The Environmental Impact on the Health of Animals

Extreme weather events and higher than average temperatures can cause stress in animals. It can also impact animal growth, milk production and reproduction. Climate change may also affect disease behaviour and present major challenges for the future of animal agriculture on a worldwide level. Even though the changing environment is causing challenges for pets and livestock, there is still hope that as a global community, we can turn it around. There are numerous examples of nature healing itself, when given the opportunity, and we can all make a difference… including veterinary professionals in our home communities and practices.

Recent CVMA Conference in Calgary Reveals Climate Crisis Challenges

During the CVMA National Forum hosted in Calgary in July 2021, an online workshop was held focusing on Veterinarians as Leaders on Adaptation to Climate Change. Dr. Jonna Mazet, renowned professor of Epidemiology and Disease Ecology at the University of California Davis School of Veterinary Medicine (UC Davis) and Executive Director of the UC Davis’ One Health Institute was one of the keynote speakers at the conference. She presented facts pointing to the worldwide food crisis, collapsed beehives/bee populations and recent extreme weather as all being critical warning signs of climate change. As part of her research, Dr. Mazet and her team has recognized more pathogens in the Pacific Ocean that correlate with the melting polar ice cap in the Arctic Ocean. She went on to explain how the climate crisis as well as animal health and human health are all linked, and explained how a One Health approach offers hope for livestock, pets and the people who care for animals.

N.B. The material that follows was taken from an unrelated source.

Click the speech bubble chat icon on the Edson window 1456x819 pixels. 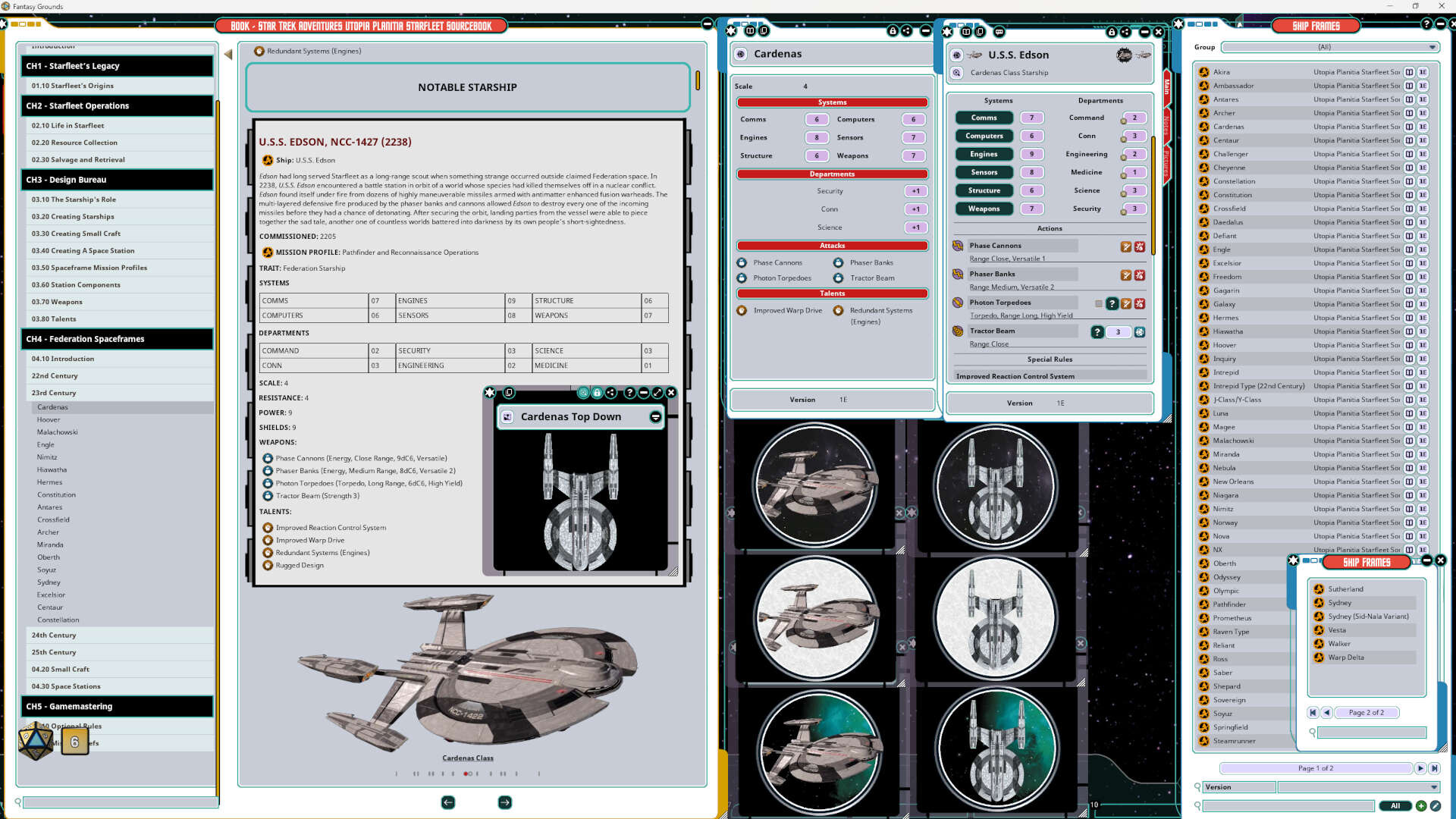coord(999,32)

Dr. Courtney Howard also spoke at the conference and shared her findings from the Canadian North. Part of her discovery is that Canada’s North is changing at two or three times the rate of the rest of the world, and the migration of certain species of animals could soon affect domestic animals as well as people. She feels that veterinarians need to be part of the dialogue on combating climate change, sooner rather than later. You can view the presentations of Dr. Mazet and Dr. Howards at the 2021 CVMA National Issues Forum - Veterinarians as Leaders on Adaptation to Climate Change video

Veterinarians and Veterinary Technologists Can Help by Opening up Dialogue with Clients

Finding solutions to climate change isn’t something that will happen overnight. Veterinarians and their clients can do their part by starting a conversation and start looking at practical solutions. An excellent resource on climate change is available for download.
Produced by the Food and Agricultural Organization (FAO) of the United Nations, this booklet is full of helpful information on how to improve animal health in the midst of climate changes. The FAO also presents opportunities for action – including developing capacity to tackle animal disease events triggered by climate change, promoting One Health approaches, and investing in public and private collaboration and research.

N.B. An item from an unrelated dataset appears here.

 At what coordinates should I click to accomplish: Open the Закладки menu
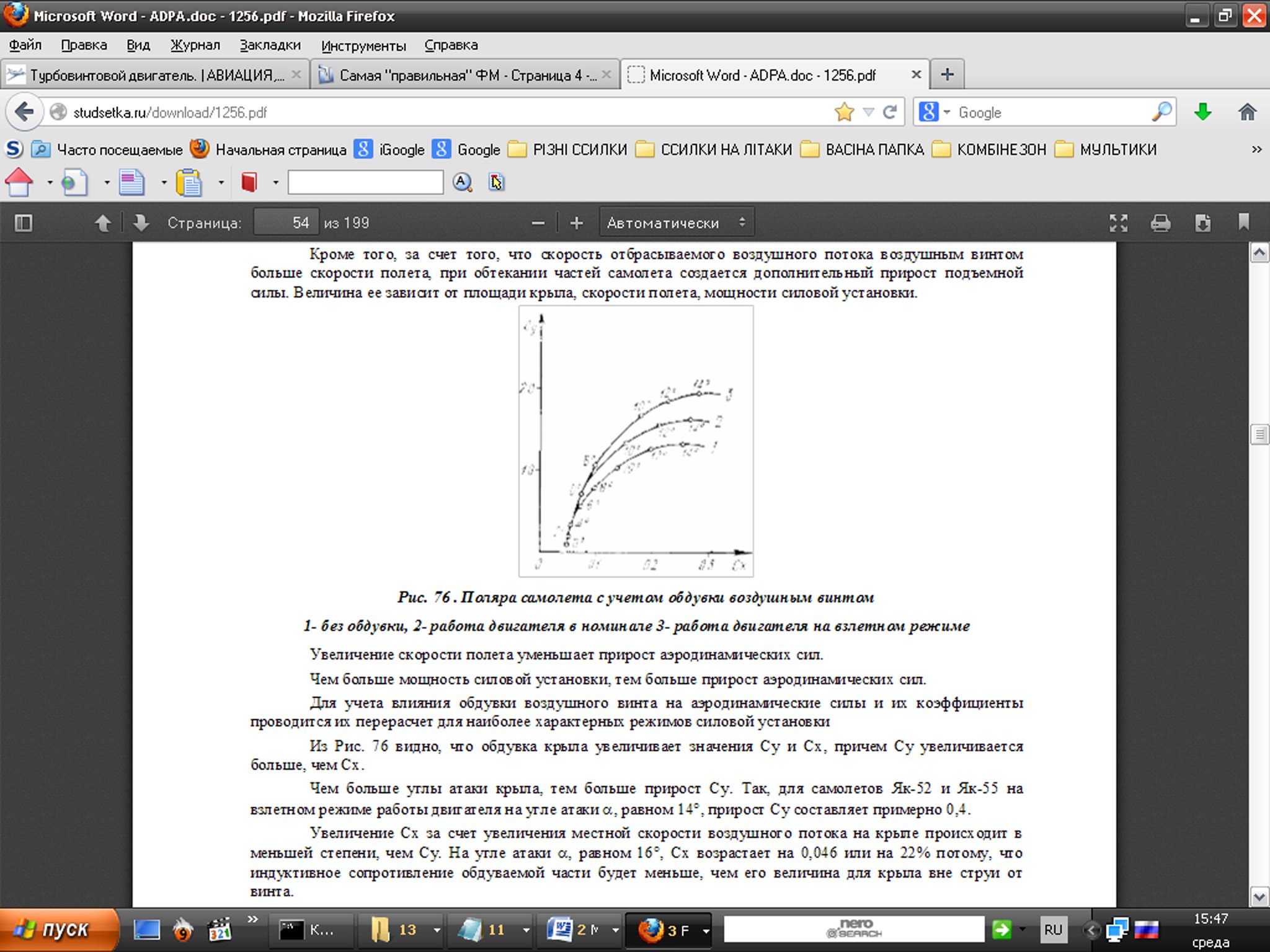[x=270, y=45]
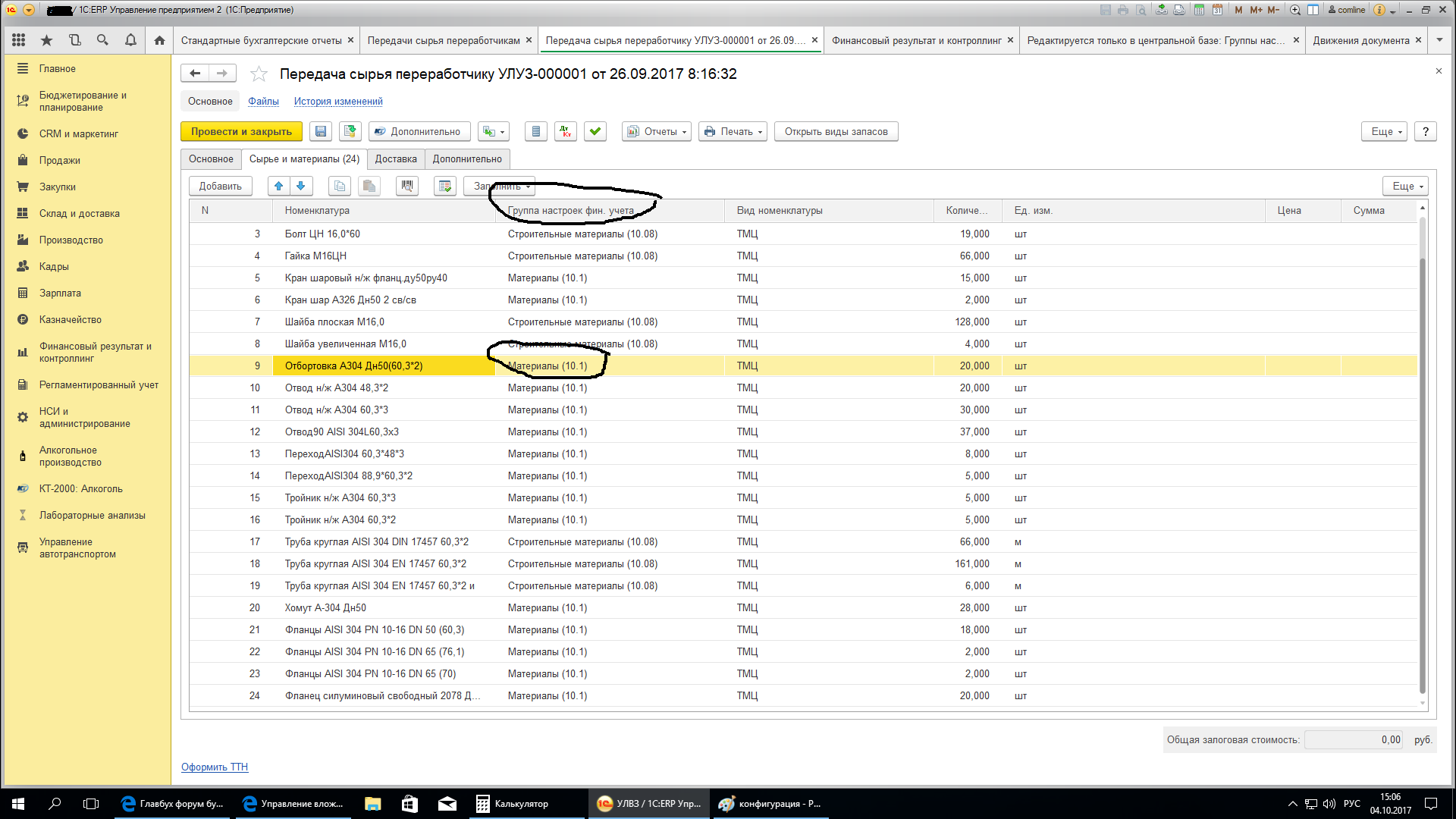The width and height of the screenshot is (1456, 819).
Task: Expand the Печать dropdown
Action: 733,131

Having a Positive Impact on the World

The world is more closely connected than ever before. And, the ripple effect felt by climate change events have already proven to be challenging for livestock and pets. We can all make a difference together. The first step on a local level is to open up dialogue, get people thinking about their actions, and present the fact that we’re not too late to address the issues resulting from climate change. We can also begin to examine ways to improve conditions for our animals. Ideas as simple as protecting wetlands on farms and ranches or using lower emission light bulbs in our barns and animal shelters are just two small changes that will add up to have a positive impact. It's not too late to take action, and the changes you make in our own home or operation could potentially save the world for future generations.